# [YOUR ASSIGNMENT]
Copy all lines in the material holding the string "debugging".

Start of Block

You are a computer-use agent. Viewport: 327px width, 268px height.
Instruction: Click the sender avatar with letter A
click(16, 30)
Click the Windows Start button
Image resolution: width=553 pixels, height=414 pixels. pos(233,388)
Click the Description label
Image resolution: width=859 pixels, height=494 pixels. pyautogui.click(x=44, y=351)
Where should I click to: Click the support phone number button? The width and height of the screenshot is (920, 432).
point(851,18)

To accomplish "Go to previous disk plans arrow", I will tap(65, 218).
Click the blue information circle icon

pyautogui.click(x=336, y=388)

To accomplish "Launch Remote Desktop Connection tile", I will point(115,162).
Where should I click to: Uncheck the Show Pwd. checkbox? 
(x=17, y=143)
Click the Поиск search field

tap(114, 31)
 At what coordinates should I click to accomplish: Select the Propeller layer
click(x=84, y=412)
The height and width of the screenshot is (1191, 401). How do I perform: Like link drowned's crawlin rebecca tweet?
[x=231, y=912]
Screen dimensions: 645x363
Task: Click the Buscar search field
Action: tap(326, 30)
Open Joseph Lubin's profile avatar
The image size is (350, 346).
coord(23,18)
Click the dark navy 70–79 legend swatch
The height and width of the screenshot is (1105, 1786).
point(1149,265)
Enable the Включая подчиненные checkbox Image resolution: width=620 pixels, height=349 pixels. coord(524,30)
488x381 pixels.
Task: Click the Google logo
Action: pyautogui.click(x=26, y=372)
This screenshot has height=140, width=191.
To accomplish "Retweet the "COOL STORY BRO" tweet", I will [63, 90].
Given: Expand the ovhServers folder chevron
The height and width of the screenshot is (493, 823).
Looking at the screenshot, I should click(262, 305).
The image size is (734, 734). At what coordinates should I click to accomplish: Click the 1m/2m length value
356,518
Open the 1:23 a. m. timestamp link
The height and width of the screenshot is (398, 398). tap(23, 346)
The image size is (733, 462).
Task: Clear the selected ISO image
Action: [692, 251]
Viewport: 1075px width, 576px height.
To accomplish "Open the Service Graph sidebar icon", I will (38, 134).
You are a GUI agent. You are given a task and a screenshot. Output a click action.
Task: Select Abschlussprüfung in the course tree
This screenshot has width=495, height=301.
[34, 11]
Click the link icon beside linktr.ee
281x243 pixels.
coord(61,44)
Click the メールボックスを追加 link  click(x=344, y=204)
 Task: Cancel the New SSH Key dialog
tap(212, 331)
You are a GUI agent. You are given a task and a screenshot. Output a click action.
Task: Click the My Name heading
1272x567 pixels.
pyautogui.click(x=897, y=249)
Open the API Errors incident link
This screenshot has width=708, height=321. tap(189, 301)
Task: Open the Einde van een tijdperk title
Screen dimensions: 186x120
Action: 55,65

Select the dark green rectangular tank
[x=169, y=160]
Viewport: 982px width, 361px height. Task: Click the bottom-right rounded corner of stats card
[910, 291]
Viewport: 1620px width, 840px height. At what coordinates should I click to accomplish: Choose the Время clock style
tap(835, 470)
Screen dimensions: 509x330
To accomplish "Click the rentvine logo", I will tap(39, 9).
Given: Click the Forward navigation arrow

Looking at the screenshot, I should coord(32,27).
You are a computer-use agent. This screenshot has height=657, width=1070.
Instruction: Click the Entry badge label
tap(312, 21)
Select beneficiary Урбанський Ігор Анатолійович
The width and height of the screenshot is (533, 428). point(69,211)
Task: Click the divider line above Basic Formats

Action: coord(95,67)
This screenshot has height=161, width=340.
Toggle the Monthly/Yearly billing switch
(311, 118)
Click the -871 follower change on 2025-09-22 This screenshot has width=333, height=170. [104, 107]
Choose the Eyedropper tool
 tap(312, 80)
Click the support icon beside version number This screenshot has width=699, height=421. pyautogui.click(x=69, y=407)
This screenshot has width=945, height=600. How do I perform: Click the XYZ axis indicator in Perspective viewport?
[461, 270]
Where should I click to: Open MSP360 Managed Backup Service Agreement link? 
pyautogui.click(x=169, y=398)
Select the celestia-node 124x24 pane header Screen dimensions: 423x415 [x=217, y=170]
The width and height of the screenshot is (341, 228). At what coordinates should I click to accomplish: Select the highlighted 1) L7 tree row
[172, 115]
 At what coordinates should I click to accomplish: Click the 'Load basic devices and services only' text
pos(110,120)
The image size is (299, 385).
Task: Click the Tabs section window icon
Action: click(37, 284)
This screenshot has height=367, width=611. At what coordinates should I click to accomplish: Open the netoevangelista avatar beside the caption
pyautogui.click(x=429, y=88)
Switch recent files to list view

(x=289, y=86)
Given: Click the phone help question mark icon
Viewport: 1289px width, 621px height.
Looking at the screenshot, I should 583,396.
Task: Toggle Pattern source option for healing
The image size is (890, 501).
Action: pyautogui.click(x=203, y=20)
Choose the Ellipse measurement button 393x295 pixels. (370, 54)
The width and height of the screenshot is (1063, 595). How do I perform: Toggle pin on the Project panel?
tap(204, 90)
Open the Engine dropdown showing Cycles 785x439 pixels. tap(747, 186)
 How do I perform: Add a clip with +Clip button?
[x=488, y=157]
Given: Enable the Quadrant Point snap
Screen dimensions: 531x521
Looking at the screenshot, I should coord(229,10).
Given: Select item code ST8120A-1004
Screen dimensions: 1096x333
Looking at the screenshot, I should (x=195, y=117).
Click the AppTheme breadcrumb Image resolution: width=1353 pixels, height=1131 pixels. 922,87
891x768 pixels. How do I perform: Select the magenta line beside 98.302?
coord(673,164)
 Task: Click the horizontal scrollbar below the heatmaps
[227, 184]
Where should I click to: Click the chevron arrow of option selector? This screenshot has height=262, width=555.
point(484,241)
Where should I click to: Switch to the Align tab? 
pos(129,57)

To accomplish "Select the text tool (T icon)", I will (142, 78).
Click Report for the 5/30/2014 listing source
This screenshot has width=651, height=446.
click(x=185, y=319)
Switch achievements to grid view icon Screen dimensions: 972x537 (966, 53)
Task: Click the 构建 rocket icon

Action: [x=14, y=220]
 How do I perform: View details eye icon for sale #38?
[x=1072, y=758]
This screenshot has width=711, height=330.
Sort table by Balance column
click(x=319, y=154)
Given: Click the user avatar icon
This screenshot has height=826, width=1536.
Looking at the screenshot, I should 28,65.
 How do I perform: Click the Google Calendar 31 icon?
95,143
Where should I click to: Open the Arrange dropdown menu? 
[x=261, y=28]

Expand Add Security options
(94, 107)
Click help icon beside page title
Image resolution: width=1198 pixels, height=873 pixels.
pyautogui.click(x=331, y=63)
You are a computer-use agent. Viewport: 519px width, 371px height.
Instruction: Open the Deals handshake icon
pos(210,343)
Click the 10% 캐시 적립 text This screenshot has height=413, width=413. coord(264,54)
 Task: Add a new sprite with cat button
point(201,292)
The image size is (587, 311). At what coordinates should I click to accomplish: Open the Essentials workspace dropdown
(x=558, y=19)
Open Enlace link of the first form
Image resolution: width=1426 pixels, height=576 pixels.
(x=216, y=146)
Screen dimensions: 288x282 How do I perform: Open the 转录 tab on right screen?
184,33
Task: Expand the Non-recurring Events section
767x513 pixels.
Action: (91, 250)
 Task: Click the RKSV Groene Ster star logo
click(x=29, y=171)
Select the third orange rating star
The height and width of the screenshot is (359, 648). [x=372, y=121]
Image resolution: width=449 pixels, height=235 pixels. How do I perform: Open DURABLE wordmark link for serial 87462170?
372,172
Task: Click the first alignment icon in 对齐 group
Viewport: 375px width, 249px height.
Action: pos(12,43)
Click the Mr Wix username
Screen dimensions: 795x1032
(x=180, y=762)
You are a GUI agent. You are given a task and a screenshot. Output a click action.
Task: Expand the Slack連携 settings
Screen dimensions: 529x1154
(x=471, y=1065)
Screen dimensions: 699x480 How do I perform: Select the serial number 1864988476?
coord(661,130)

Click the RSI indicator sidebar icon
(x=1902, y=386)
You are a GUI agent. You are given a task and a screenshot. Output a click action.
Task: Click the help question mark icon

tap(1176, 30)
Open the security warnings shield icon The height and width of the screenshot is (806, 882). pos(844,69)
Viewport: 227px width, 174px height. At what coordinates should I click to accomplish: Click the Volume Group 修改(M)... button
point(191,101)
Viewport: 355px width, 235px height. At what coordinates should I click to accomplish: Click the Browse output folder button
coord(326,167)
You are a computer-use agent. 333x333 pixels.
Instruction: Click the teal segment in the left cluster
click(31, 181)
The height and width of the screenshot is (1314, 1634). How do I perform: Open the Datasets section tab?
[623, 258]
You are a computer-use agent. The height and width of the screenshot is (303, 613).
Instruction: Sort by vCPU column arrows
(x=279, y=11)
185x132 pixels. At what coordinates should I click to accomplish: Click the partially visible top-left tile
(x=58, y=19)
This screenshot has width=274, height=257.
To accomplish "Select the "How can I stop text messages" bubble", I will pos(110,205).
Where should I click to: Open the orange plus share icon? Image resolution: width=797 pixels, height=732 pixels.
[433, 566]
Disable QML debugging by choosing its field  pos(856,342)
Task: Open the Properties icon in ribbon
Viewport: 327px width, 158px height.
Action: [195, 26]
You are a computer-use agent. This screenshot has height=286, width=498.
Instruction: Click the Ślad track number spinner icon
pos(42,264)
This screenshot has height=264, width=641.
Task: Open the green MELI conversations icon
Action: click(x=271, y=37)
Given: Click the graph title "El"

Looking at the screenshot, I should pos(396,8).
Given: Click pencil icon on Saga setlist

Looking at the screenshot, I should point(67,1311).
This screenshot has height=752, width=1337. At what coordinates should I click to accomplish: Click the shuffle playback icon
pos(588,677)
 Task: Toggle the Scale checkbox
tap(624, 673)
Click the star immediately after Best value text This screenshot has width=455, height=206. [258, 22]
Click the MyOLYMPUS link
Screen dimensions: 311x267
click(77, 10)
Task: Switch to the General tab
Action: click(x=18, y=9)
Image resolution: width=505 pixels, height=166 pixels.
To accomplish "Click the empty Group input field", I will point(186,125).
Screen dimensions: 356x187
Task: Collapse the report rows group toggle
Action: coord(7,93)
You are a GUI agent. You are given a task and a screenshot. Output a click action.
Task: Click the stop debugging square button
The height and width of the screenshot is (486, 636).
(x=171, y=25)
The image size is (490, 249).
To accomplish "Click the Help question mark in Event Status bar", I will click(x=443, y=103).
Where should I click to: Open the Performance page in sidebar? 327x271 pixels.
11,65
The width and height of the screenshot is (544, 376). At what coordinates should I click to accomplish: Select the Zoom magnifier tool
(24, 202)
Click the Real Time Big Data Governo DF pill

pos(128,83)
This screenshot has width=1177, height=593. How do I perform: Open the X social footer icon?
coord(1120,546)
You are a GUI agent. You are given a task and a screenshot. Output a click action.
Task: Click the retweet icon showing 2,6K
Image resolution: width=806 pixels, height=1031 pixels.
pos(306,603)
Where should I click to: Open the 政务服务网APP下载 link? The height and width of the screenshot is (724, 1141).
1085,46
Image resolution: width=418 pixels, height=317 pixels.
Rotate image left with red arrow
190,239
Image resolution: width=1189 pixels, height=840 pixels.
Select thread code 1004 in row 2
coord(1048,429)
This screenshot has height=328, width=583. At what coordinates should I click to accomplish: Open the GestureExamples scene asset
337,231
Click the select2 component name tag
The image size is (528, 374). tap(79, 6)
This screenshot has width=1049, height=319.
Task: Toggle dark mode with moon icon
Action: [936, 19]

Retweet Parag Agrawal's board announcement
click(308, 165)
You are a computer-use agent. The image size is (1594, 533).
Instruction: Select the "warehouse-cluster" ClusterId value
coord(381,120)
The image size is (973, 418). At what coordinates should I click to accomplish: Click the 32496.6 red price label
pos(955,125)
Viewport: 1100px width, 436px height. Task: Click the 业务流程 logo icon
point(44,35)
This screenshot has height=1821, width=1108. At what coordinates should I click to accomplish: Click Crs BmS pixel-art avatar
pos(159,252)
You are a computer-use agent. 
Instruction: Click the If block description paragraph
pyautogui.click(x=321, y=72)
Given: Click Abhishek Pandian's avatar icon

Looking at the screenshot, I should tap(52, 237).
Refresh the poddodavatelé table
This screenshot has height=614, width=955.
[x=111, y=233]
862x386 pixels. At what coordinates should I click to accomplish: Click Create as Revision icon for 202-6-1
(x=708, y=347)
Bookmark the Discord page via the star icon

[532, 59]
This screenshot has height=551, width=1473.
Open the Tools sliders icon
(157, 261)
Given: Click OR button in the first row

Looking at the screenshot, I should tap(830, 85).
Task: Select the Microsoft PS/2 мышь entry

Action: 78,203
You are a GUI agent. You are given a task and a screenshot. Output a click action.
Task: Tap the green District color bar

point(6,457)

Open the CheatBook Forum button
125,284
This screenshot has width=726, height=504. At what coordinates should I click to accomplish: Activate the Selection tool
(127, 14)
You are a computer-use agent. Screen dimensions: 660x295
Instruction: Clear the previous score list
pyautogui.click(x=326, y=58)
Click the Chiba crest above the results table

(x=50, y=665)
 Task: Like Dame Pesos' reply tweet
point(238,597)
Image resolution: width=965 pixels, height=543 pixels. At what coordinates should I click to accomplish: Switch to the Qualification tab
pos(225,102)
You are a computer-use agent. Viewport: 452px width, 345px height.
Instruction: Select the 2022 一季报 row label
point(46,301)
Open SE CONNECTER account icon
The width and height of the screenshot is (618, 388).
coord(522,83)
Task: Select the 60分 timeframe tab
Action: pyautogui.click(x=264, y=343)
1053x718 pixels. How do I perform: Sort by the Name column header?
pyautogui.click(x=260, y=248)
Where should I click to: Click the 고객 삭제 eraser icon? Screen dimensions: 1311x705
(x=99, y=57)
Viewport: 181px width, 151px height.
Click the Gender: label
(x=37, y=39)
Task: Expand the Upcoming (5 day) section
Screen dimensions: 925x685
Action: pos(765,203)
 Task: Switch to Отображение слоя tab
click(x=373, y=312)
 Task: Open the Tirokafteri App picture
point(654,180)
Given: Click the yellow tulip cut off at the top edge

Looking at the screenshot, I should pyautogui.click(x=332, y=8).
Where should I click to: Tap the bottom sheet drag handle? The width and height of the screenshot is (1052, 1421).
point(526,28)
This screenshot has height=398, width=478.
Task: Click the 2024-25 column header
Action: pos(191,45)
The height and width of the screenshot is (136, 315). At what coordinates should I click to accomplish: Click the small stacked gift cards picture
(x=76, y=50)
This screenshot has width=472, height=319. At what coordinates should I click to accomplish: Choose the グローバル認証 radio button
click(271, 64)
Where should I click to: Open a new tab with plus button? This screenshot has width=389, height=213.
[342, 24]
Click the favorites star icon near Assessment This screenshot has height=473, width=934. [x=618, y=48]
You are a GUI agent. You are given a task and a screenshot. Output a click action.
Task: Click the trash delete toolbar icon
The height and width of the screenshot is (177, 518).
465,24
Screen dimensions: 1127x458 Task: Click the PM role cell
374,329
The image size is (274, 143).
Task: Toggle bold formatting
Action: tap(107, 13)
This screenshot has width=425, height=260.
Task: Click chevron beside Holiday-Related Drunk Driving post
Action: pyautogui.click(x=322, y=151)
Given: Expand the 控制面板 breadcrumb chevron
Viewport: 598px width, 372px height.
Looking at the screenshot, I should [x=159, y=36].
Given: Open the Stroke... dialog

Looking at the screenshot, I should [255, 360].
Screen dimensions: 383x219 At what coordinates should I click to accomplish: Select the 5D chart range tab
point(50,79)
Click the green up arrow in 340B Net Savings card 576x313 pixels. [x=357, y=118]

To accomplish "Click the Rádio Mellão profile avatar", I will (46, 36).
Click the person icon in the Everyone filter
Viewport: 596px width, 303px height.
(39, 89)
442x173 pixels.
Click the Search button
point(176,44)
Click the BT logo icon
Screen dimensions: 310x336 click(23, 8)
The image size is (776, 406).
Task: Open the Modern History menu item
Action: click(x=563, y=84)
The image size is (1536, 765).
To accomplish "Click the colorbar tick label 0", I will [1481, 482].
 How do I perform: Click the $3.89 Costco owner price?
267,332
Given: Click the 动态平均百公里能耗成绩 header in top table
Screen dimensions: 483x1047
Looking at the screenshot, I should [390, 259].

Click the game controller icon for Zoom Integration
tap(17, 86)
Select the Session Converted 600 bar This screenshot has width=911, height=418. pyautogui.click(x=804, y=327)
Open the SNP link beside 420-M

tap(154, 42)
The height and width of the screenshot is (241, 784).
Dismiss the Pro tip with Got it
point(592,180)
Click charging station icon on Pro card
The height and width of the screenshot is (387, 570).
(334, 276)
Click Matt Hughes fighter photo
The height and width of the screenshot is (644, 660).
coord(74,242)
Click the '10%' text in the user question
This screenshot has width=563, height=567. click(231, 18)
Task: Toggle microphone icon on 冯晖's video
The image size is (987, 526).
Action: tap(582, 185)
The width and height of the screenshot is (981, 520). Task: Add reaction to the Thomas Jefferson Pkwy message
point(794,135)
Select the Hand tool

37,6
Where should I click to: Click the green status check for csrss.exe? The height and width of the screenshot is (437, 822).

End of Block

# [ANSWER TO THE EXERCISE]
Disable QML debugging by choosing its field  pos(856,342)
Task: Click the stop debugging square button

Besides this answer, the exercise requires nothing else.